R.B., age fifteen, was detained and charged with delinquency in Clark County Juvenile Court for drug-related charges. During his arraignment, which neither of his parents attended, R.B. asked the court if there was, "any way he could get out" of detention. R.B. also informed the court, "I'm scared. I know I keep messing up, man, but I'm scared to go to court because I don't want to get locked back up." The Magistrate asked R.B. if he wanted an attorney, and R.B. responded, "Yeah." R.B. again asked if there was any way he could be released from detention, to which the court responded, "Not right now."
Approximately three weeks later, R.B. had an adjudication hearing. This time, both of his parents appeared in court. R.B. was not represented by counsel and, although R.B. had indicated at his arraignment that he wanted an attorney to represent him, the court did not discuss the issue of counsel. During the adjudication hearing, R.B. entered a plea to amended charges and was found delinquent. Afterward, in response to questions from R.B.'s father, the court informed R.B.'s parents that if they could find a suitable program for R.B. to attend, the court would consider not committing him to DYS.
One month later, R.B. appeared in court with his father for disposition proceedings. Again, R.B. was not represented by counsel, did not waive counsel, and the court neither raised the issue nor appointed a lawyer to R.B. at any point during the proceedings. Subsequently, the court committed R.B. to DYS for a minimum of six months, maximum to his 21st birthday. R.B. appealed, and the Second District Court of Appeals reversed his case, finding that his right to counsel had been violated. See In re R.B., 2006-Ohio-264; 2006 WL 172367 (Ohio App. 2 Dist.)

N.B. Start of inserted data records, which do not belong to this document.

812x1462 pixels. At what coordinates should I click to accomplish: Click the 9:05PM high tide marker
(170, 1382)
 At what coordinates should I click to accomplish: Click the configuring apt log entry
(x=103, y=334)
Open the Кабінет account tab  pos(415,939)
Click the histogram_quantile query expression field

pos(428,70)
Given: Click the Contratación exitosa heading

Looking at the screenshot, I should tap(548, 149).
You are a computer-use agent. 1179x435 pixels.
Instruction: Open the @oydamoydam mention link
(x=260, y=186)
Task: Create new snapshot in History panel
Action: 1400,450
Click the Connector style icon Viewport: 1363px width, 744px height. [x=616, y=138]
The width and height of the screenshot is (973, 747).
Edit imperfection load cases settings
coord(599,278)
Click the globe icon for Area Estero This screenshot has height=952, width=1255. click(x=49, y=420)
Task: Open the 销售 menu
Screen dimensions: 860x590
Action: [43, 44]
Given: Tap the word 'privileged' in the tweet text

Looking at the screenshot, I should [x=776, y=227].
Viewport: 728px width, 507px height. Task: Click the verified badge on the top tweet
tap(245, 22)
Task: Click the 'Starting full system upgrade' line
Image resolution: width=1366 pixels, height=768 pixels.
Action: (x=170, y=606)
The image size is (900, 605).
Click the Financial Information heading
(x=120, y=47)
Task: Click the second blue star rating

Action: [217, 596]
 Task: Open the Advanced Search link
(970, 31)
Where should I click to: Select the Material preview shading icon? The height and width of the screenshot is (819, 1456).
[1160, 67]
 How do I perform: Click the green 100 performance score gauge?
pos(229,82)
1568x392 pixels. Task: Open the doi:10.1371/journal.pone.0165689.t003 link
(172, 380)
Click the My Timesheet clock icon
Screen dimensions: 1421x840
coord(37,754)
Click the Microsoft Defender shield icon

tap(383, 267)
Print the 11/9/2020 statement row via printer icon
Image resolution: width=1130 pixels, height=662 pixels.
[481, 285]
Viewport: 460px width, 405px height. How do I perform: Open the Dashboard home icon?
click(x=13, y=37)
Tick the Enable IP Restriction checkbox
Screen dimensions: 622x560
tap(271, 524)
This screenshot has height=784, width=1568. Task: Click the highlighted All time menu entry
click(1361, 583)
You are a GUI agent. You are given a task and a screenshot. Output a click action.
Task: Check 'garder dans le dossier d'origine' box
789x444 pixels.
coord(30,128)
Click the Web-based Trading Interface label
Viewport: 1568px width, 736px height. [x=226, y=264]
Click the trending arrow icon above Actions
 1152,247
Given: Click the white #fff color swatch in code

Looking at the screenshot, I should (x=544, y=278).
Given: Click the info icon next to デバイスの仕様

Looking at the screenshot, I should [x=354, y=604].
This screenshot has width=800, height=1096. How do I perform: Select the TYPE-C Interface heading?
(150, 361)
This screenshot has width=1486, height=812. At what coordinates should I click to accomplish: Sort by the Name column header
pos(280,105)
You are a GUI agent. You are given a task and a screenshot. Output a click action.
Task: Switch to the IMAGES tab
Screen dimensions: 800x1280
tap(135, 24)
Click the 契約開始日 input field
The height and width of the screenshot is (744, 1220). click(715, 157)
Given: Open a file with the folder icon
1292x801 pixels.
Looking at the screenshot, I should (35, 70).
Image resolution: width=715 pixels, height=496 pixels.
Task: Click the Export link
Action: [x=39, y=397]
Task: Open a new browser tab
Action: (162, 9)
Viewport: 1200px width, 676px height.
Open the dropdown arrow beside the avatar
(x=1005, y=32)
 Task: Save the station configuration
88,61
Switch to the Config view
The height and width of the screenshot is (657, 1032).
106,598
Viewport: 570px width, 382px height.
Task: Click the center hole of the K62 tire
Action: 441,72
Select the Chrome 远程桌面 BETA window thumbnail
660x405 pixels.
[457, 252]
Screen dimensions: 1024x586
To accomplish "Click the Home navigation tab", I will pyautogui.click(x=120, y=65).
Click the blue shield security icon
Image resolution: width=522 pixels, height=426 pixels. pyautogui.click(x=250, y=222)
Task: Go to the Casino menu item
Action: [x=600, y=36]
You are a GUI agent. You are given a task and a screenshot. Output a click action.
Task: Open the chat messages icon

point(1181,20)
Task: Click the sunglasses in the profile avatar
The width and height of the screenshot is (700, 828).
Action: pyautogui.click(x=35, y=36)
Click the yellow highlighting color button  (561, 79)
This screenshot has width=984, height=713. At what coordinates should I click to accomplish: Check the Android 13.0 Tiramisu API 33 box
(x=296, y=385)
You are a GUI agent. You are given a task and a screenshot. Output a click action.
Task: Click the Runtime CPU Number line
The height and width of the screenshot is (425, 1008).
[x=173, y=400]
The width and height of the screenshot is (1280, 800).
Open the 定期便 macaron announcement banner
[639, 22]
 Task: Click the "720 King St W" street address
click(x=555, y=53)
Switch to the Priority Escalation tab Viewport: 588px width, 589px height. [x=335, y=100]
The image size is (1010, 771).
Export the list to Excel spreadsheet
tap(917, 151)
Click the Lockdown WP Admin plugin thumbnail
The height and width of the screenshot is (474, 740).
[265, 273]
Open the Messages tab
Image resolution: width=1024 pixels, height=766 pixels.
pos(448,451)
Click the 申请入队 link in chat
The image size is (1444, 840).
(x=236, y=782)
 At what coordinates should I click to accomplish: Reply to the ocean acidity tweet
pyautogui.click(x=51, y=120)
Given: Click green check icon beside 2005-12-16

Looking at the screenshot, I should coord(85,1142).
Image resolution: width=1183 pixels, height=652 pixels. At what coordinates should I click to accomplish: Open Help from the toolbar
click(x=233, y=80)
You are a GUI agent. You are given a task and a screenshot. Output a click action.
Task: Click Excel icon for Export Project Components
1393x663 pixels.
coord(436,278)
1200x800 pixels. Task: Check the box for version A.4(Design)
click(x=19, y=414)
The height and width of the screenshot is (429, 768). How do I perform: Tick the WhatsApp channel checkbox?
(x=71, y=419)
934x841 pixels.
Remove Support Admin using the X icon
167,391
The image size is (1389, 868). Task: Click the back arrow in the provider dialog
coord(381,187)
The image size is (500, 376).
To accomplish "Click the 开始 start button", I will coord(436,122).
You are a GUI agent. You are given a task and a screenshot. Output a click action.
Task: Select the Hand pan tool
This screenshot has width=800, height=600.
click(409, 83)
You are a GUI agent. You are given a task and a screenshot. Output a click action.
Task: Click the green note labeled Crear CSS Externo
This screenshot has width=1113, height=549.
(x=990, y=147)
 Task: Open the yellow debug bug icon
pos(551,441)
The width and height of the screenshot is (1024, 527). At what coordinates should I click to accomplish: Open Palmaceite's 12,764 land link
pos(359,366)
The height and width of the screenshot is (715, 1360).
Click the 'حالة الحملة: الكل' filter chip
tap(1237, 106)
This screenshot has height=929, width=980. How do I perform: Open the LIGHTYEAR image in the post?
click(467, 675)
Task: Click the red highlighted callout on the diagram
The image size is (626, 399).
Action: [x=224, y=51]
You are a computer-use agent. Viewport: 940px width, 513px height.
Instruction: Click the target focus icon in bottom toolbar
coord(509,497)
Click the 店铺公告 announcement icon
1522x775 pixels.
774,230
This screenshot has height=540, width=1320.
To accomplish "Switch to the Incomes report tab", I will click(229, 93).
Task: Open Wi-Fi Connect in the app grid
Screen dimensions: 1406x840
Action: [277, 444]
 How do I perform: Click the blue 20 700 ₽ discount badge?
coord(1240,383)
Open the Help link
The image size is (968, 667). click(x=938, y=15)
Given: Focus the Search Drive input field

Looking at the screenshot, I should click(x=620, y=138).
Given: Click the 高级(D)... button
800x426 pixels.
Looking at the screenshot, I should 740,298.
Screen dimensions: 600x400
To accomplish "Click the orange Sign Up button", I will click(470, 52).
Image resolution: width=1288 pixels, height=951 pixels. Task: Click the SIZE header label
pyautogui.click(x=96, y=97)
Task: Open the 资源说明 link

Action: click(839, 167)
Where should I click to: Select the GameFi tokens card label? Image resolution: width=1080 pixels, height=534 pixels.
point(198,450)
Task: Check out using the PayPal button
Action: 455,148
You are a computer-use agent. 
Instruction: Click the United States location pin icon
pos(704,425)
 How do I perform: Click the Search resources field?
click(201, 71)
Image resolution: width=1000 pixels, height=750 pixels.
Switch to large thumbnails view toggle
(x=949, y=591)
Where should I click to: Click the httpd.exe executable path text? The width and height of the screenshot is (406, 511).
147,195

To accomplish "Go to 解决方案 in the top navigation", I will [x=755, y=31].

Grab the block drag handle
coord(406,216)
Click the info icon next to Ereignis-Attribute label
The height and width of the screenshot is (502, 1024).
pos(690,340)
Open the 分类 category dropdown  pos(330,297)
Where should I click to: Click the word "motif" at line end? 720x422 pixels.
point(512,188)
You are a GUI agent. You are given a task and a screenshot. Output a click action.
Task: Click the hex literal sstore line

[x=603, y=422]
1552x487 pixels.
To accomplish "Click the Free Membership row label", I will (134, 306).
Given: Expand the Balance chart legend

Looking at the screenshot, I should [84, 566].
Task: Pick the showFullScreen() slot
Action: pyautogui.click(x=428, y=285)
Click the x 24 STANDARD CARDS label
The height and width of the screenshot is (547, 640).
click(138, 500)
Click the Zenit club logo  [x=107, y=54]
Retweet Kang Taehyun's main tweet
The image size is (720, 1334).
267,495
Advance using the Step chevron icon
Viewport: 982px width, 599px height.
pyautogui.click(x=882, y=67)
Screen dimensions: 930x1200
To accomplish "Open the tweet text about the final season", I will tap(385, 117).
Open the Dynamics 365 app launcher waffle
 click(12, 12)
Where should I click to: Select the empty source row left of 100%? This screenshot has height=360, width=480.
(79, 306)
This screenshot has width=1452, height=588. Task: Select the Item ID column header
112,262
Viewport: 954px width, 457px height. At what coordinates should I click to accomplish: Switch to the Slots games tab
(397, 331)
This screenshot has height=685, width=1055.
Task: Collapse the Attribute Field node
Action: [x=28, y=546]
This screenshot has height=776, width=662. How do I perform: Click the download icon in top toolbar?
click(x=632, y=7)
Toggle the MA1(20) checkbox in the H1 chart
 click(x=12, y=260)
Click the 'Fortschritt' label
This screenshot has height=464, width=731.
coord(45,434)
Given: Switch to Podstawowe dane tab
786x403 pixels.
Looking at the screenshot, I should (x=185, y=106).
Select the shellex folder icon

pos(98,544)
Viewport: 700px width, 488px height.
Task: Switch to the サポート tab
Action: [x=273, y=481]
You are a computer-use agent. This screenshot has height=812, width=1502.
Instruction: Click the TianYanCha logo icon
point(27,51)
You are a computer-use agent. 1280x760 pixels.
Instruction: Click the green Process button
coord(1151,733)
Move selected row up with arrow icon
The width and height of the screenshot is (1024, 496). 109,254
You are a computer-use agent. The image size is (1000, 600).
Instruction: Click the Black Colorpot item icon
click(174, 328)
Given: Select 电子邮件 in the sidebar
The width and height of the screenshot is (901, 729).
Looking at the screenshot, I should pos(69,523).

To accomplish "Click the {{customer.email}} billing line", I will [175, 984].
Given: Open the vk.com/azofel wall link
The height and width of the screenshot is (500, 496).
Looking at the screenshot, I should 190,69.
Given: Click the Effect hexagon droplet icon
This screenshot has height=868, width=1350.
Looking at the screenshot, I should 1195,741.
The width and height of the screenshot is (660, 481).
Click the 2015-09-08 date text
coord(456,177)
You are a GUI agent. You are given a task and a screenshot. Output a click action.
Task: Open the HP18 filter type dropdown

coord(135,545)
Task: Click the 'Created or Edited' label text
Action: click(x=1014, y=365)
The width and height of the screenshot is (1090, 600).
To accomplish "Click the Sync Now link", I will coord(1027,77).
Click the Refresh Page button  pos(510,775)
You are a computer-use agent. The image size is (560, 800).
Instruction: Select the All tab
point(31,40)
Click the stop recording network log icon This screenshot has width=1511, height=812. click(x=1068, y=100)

R.B. was released from DYS after winning his appeal; however, he spent 183 days in a state juvenile prison which, according to DYS figures, cost Ohio taxpayers approximately $33,719 (excluding two months of county detention costs): a very high price to pay considering the court would have considered alternatives to incarceration for R.B. if only an advocate had presented suitable programs to the court at disposition.